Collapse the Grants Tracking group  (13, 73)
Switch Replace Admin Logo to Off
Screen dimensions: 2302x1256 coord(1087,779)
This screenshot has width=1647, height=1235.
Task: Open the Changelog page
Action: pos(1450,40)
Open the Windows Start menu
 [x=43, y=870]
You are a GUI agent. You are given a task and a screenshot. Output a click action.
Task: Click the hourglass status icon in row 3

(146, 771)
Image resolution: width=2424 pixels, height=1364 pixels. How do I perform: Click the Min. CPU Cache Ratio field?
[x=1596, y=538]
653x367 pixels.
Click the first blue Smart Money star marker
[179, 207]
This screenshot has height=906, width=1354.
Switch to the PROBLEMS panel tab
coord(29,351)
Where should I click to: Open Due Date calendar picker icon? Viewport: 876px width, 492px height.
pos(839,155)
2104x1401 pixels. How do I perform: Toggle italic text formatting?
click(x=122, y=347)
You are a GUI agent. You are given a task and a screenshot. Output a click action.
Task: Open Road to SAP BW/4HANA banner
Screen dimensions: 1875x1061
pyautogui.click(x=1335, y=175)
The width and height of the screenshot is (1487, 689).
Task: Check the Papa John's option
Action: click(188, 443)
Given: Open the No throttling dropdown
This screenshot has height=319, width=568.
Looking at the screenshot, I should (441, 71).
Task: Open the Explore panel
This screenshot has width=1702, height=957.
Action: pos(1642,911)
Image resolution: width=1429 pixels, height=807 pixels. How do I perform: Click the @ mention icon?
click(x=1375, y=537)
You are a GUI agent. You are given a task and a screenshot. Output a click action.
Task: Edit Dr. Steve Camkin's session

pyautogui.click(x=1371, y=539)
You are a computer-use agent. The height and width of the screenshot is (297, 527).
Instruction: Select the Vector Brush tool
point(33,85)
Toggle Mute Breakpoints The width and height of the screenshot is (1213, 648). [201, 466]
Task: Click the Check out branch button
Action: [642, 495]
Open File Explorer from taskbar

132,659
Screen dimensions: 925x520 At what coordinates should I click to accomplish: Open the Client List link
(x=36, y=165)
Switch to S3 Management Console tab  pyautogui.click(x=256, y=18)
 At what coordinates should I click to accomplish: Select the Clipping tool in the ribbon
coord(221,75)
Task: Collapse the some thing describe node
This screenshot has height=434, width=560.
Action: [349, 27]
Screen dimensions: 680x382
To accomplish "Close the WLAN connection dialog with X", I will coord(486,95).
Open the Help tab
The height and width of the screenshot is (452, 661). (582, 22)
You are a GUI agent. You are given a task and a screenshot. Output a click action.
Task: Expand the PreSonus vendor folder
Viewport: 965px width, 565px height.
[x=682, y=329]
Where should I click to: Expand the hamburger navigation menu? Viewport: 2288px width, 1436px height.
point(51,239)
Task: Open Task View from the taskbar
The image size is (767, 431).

━━━━━━━━━━━━━━━━

▸ **Problem**: Go through the data above and copy all of it exactly.

▸ **Task solution**:
Collapse the Grants Tracking group  (13, 73)
Switch Replace Admin Logo to Off
Screen dimensions: 2302x1256 coord(1087,779)
This screenshot has width=1647, height=1235.
Task: Open the Changelog page
Action: pos(1450,40)
Open the Windows Start menu
 [x=43, y=870]
You are a GUI agent. You are given a task and a screenshot. Output a click action.
Task: Click the hourglass status icon in row 3

(146, 771)
Image resolution: width=2424 pixels, height=1364 pixels. How do I perform: Click the Min. CPU Cache Ratio field?
[x=1596, y=538]
653x367 pixels.
Click the first blue Smart Money star marker
[179, 207]
This screenshot has height=906, width=1354.
Switch to the PROBLEMS panel tab
coord(29,351)
Where should I click to: Open Due Date calendar picker icon? Viewport: 876px width, 492px height.
pos(839,155)
2104x1401 pixels. How do I perform: Toggle italic text formatting?
click(x=122, y=347)
You are a GUI agent. You are given a task and a screenshot. Output a click action.
Task: Open Road to SAP BW/4HANA banner
Screen dimensions: 1875x1061
pyautogui.click(x=1335, y=175)
The width and height of the screenshot is (1487, 689).
Task: Check the Papa John's option
Action: click(188, 443)
Given: Open the No throttling dropdown
This screenshot has height=319, width=568.
Looking at the screenshot, I should (441, 71).
Task: Open the Explore panel
This screenshot has width=1702, height=957.
Action: pos(1642,911)
Image resolution: width=1429 pixels, height=807 pixels. How do I perform: Click the @ mention icon?
click(x=1375, y=537)
You are a GUI agent. You are given a task and a screenshot. Output a click action.
Task: Edit Dr. Steve Camkin's session

pyautogui.click(x=1371, y=539)
You are a computer-use agent. The height and width of the screenshot is (297, 527).
Instruction: Select the Vector Brush tool
point(33,85)
Toggle Mute Breakpoints The width and height of the screenshot is (1213, 648). [201, 466]
Task: Click the Check out branch button
Action: [642, 495]
Open File Explorer from taskbar

132,659
Screen dimensions: 925x520 At what coordinates should I click to accomplish: Open the Client List link
(x=36, y=165)
Switch to S3 Management Console tab  pyautogui.click(x=256, y=18)
 At what coordinates should I click to accomplish: Select the Clipping tool in the ribbon
coord(221,75)
Task: Collapse the some thing describe node
This screenshot has height=434, width=560.
Action: [349, 27]
Screen dimensions: 680x382
To accomplish "Close the WLAN connection dialog with X", I will coord(486,95).
Open the Help tab
The height and width of the screenshot is (452, 661). (582, 22)
You are a GUI agent. You are given a task and a screenshot. Output a click action.
Task: Expand the PreSonus vendor folder
Viewport: 965px width, 565px height.
[x=682, y=329]
Where should I click to: Expand the hamburger navigation menu? Viewport: 2288px width, 1436px height.
point(51,239)
Task: Open Task View from the taskbar
The image size is (767, 431).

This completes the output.